As the pants are such a simple design they are super easy to fit so I didn’t need to make any fit alterations. Disappointingly, I didn’t add the pockets as I was eager to use my serger and disregarded the instruction, serging up the side seams, making pocket insertion too tricky! I’d only had my serger for a few months at this point and was so excited when I fixed all the tension issues.
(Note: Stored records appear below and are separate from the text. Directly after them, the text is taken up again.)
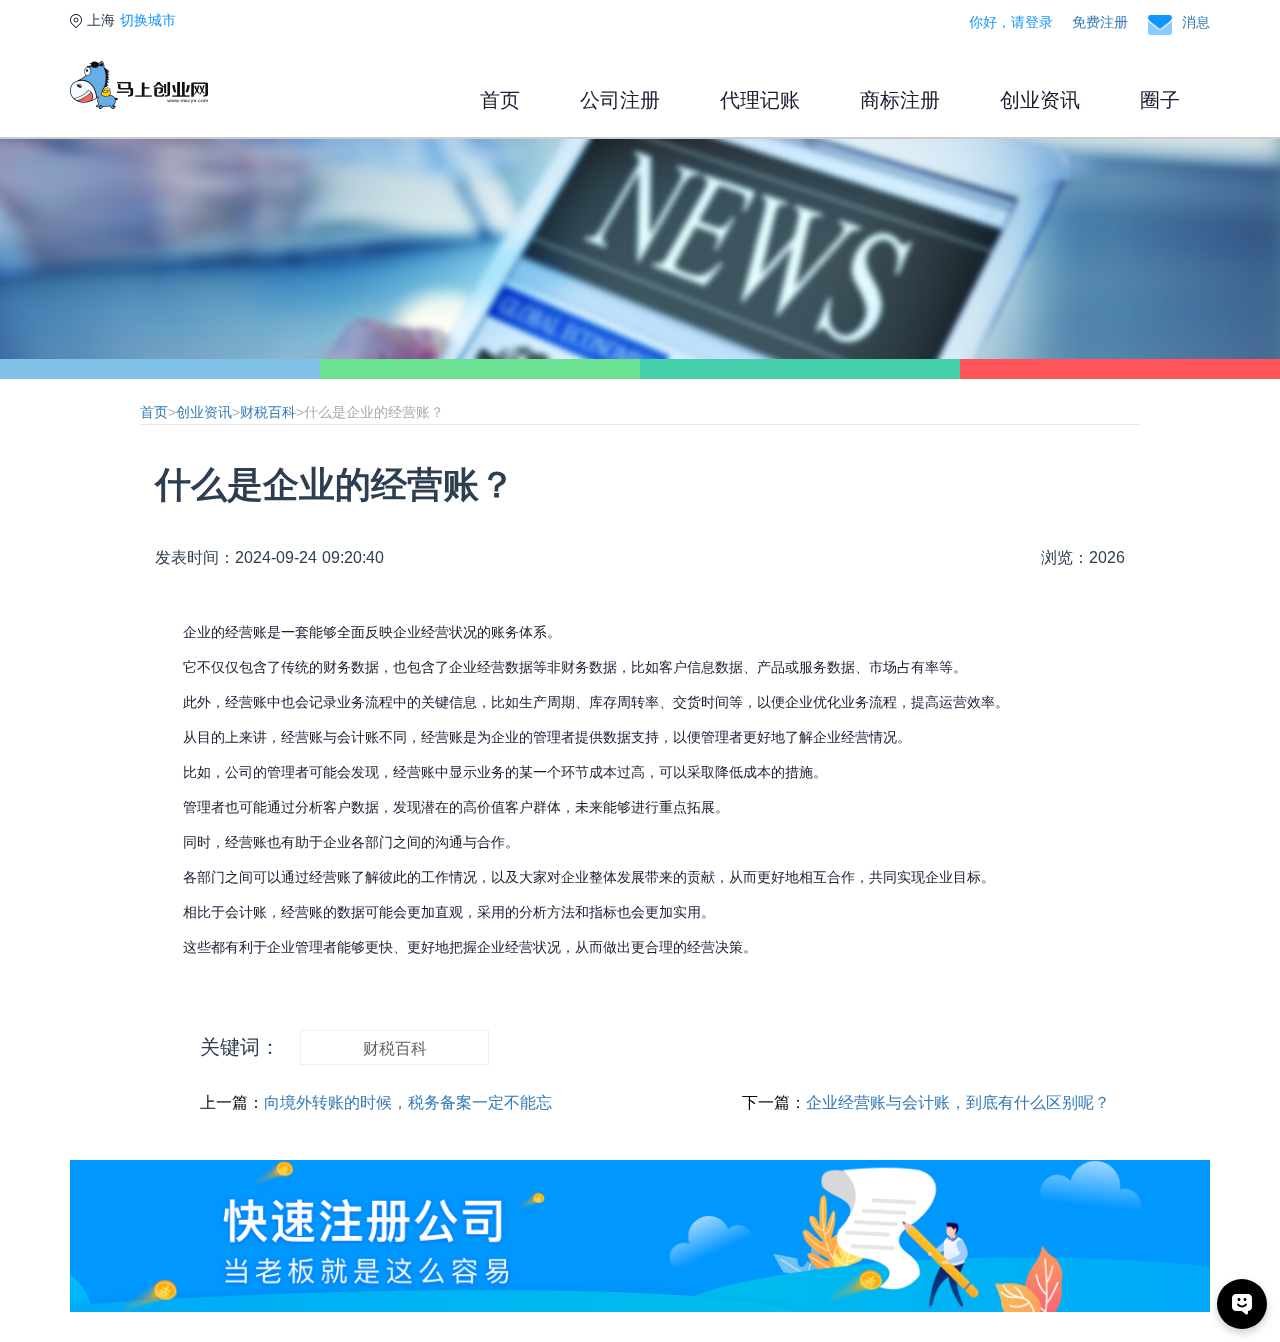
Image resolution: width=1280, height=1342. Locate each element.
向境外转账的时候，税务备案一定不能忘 (408, 1102)
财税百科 (268, 412)
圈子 (1160, 100)
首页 (500, 100)
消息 (1196, 22)
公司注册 (620, 100)
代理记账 (760, 100)
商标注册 (900, 100)
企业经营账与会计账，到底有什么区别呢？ (958, 1102)
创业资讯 (1040, 100)
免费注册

I had a little bit of a problem with the elastic waistband because my fabric was a little bulky and stiffer than what was used in the samples and I was very very worried about breaking a needle! I had to do this slowly but it worked out alright in the end. Next time I think I’ll also put in a slightly longer elastic as I didn’t think about the effect of the fabric adding extra bulk to the waist so they were a little too tight for the first few wears.

 

These pants bear a little bit of resemblance to my high school music performance skirt as they are so billowy. I do not miss having to wear this uniform for choir and guitar performances! Hence, I was a little undecided on how much I liked these pants for a while. They are a little outside my usual style so it took me a while to work out how to style them.  However now I’ve worked out how to incorporate them into my wardrobe I’m loving them. I lost them for a few months after moving house and was very sad about this, I’m so glad they’ve made a reappearance before the weather heats up! They are so comfy and the perfect weight for this awkward time of the year when sometimes it’s hot and sometimes it’s cold within the same day.